▶ **WORK INSTRUCTIONS**
Write only the number of lines in the records beneath that hold "will".

** DATA SHOWN follows **

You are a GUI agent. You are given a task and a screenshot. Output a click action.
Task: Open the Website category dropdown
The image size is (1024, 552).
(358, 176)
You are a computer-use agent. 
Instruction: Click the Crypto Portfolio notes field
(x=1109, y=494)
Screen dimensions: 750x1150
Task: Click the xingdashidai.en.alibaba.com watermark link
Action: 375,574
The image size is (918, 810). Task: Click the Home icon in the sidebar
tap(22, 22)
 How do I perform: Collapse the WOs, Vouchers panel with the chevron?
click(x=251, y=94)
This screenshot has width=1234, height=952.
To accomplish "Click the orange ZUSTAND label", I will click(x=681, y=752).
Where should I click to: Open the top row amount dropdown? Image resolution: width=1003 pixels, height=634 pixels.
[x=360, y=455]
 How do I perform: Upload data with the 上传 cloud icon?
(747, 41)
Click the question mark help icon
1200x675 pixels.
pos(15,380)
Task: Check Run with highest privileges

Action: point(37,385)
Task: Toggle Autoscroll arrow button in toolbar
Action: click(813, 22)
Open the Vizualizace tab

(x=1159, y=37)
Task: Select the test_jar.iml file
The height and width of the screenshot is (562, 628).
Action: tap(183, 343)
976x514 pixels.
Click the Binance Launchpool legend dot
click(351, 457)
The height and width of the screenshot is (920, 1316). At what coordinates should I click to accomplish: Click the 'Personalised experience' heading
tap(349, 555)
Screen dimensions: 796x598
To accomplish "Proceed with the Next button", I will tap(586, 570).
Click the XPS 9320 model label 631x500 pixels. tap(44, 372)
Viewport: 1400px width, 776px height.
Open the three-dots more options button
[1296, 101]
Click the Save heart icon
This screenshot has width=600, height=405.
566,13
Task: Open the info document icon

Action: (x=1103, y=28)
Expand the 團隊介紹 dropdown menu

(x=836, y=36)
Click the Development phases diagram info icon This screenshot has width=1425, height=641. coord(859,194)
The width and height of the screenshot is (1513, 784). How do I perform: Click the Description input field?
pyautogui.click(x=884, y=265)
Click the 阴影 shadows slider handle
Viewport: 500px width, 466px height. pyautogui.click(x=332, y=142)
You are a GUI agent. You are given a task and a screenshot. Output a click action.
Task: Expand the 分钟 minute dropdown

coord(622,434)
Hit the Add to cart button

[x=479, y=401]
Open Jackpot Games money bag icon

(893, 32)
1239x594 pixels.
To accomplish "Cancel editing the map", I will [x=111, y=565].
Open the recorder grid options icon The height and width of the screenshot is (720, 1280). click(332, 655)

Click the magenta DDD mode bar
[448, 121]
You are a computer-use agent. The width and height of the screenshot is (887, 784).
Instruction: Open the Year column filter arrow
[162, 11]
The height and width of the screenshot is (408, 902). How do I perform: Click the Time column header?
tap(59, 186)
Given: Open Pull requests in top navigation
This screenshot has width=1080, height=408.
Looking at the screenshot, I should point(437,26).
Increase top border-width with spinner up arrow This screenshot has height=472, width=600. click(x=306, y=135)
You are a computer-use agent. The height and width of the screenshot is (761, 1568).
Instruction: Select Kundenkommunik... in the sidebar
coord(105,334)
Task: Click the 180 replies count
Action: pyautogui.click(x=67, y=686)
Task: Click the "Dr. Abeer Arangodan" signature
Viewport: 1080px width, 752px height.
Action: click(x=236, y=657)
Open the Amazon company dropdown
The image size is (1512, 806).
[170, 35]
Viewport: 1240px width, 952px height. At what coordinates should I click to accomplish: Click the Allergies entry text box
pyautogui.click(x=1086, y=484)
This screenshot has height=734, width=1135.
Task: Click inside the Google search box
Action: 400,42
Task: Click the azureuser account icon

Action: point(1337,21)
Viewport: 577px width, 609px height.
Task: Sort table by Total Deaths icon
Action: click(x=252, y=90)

** End of DATA SHOWN **

▶ **COMPLETED TASK**
3